Известность к Клеменсу Й. Зетцу пришла с романом «Индиго» о странной школе-интернате для детей-индиго в Штирии. Произведение было переведено на несколько европейских языков, в том числе и на английский. Критики и литературоведы сравнивали автора с Томасом Пинчоном и Стивеном Кингом. Вольфганг Патерно из «Профиля» описывает роман как «выродок из шпионского, научно-фантастического и политического триллера, ужасов и любовной истории, смешанных с буйными фантазиями и шокирующими образами». С тех пор Клеменс Й. Зетц набрал обороты, получил Премию Георга Бюхнера (одну из самых значимых в немецкоязычном пространстве) и в прошлом году за роман «Луна перед посадкой» — Австрийскую книжную премию, одну из самых престижных в современном литературном процессе Австрии.
«Отрада округлых вещей» — сборник рассказов, вышедший в серии «Австрийская библиотека в Санкт-Петербурге». Каждая история повествует о жизни и смерти, о присутствии странного, а порой и мистического в нашей жизни. Как и Фриш Клеменс Зетц в короткой прозе проговаривает неназываемое и читателю только остается догадываться, что за необъяснимые питомцы, люди во время путешествия в Норвегию, или каков мотив женщины, желающей секса в присутствии обездвиженного сына. Наиболее близок идейно автору Рубен Эстлунд. Герои его фильмов зачастую испытывают дискомфорт и попадают в неудобные для себя условия, когда затаенные дикие черты прорываются наружу и человек обнажает себя донельзя.

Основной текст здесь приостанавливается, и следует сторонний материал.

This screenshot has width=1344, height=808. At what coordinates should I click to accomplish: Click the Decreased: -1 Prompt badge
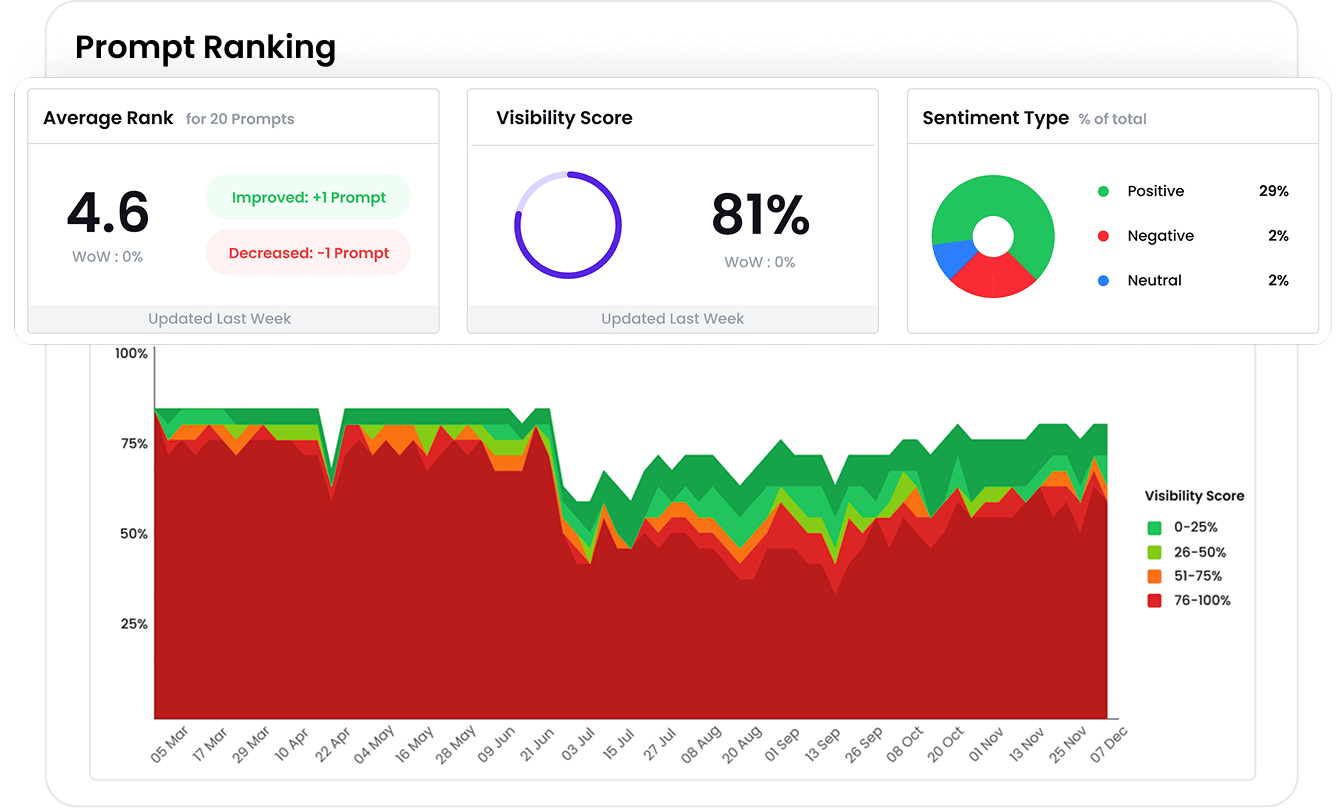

Тоже самое в рассказах Клеменса Й. Зетца. Например, в рассказе «Волшебник» женщина, будучи опекуном обездвиженного сына, вызывает мужчину из эскорта и уговаривает его вступить в связь в комнате сына. Или парнишка шестнадцати лет в рассказе «Сузи» пишет на стенке туалета свой номер телефона по приколу, который выливается в стресс и травматический опыт. До физической связи не доходит, но Зетц так тонко говорит о неназываемом, что читатель чувствует постоянное чувство фрустрации и эмпатии из-за героя или из-за неприятной ситуации. Один из самых жёстких рассказов — «Выдра-выдра-выдра». Здесь нет ни физических увечий, ни крови. Но сама ситуация из ряда вон выходящая. Слепая женщина приводит в свой дом партнера, который видит стены, испещренные надписями «Шлюха», «Грязная свинья», и т. д. Герой поставлен в неловкую ситуацию, сказать — не сказать, но промедление только всё усугубляет.
Излюбленный приём Зетца в рассказах — инверсия. В «Южной Полевой Лазаретной» автор нагнетает обстановку, обрисовывает ситуацию так, что читатель чувствует, сейчас будет очередной шаблон. Рейс отложен, муж возвращается домой и… Думаете, адюльтер? Нет, Зетц не так прост. Дом полон нищих и убогих, а жена похожа на медсестру в лазарете при монастыре. Рассказ превращается в библийскую притчу. А читатель в очередной раз задумывается, а знаем ли наших близких, какие у них интересы, желания, стремления? Многие ли об этом задумываются? Эгоизм героев, страх и дискомфорт — как раз то, что и сближает рассказы Зетца с фильмами Эстлунда. А, если добавить щепоточку Фриша из повести «Человек в эпоху Голоцена», то получим набор историй, работающих с нашим внутренним регистром, нашими чувствами и эмоциями. Казалось бы, что такого? Литература и должна взывать к внутреннему «Я» читателя. Смех или слеза, страх или комфорт. Цель писателя воззвать к нашим эмоциям, без них книги — мертвы. Только Зетц рисует ситуации сбоку, без традиционных шаблонов, от которых порой сильно устаешь. И именно эта странная, нестандартная оптика делает голос автора уникальным в современном литературном процессе.